I have already read the "How to Rent Your Timeshare" link but it doesnt address how to really get things up for rent. So my question is...

1) should we pre-rent the locations for the dates we want? or only book the dates once we have an interested renter?
2) also would it be better to sell out points vs. renting?

Thanks for all your help everyone!!


----------



## ronparise (Jan 2, 2014)

The only way to sell points is to sell the contract.

renting can be done one of two ways.. "Speculative bookings", ie make a reservation and rent it

or "rent to order" ie find out what your customer wants, then book that, and rent it to him.
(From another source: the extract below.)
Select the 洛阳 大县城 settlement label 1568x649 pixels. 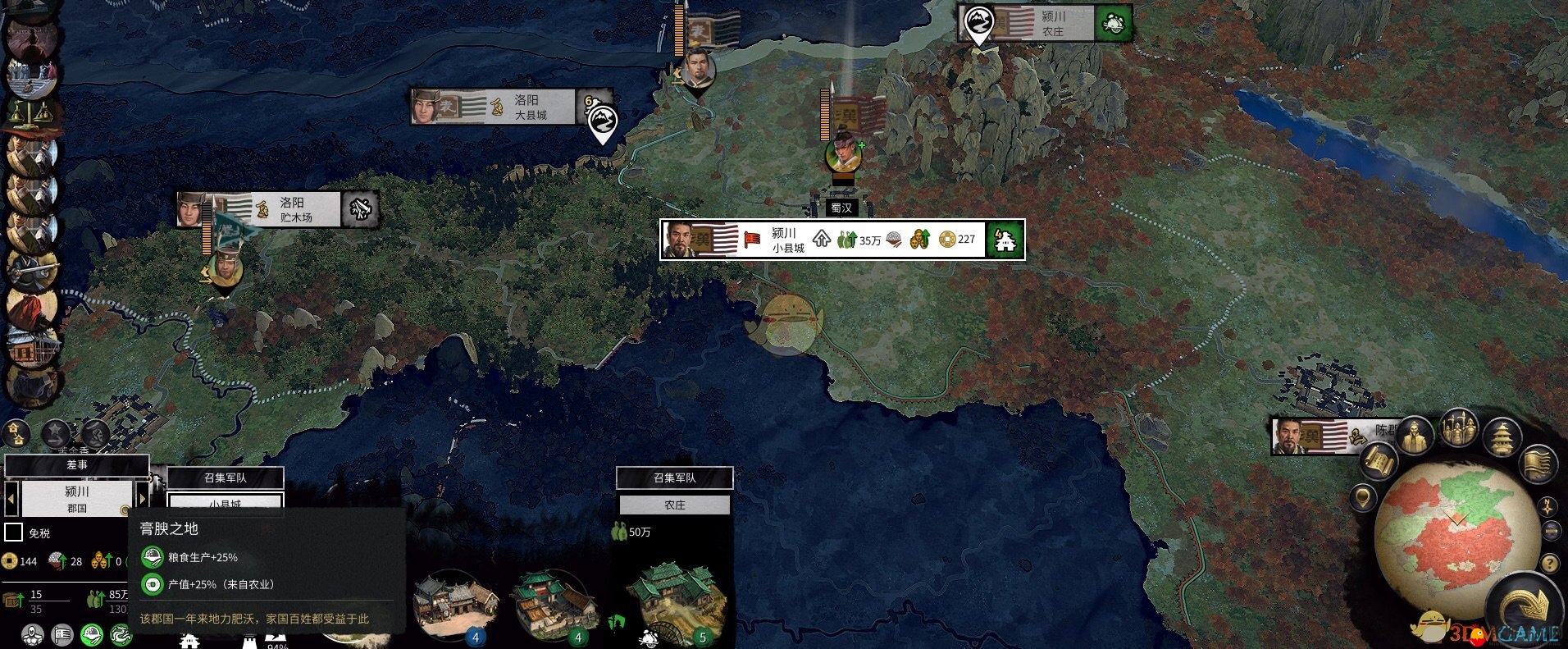pos(500,107)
I do speculative bookings, I reserve high demand weeks and weekends way in advance, and rent them.  This is where I make the most money...I also will rent to order, but I cant get as much for these. 
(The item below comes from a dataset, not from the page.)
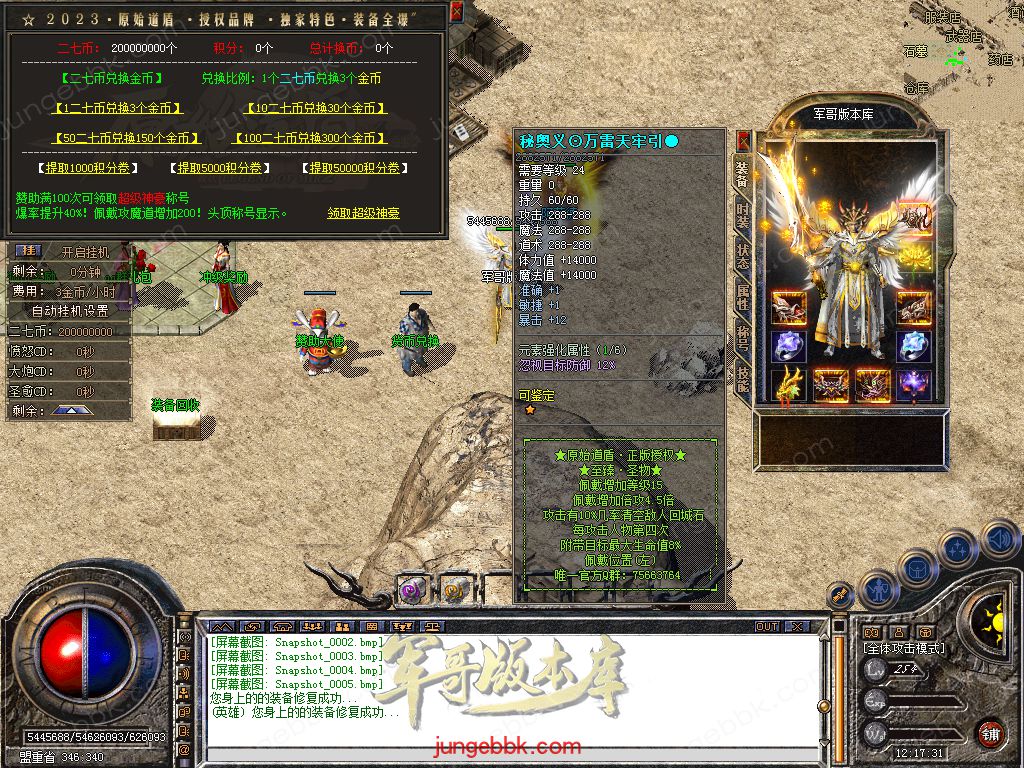Open the 自动挂机设置 auto-hunt settings
This screenshot has height=768, width=1024.
coord(70,311)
Just be aware that there are owners that can charge as little as $3/1000 points and still make money. Thats your competition, and its hard to beat. and thats why I try for as many of those hard to get, high demand weeks as I can get.


----------



## vacationhopeful (Jan 2, 2014)

And most HIGH DEMAND weeks are booked using your ARP -- where your points are deeded at....

AND I seldom rent anything last minute booking to match to someone' desires ... like the Super Bowl -- the teams won't be know for a couple of weeks, but (if there was a Wyndham across the street), that was totally booked at the 13 month 7AM mark... and that is NOT 7:01AM...

PS Those $3/1k cost of MFs are also with lots of FREE GC and Free RTs and Free HKs .... I don't think you brought a Platinum VIP package .. most first timers (and that includes me) have limitless money.


----------



## ahfam (Jan 9, 2014)

Thank you so much for the advice....I will be sure to look into speculative booking as that seems safest for a newbie like me

@vacationhopeful: sorry for my ignorance but you threw out a lot of initials, what does MF/GT/HK & RT mean? I will be sure not to fall into the last minute booking trap.

Thanks again!!!


----------



## learnalot (Jan 9, 2014)

ahfam said:


> Thank you so much for the advice....I will be sure to look into speculative booking as that seems safest for a newbie like me
> 
> @vacationhopeful: sorry for my ignorance but you threw out a lot of initials, what does MF/GT/HK & RT mean? I will be sure not to fall into the last minute booking trap.
> 
> Thanks again!!!



MF=Maintenance Fees
GC = guest certificate
HK = housekeeping credits
RT = reservation transactions


----------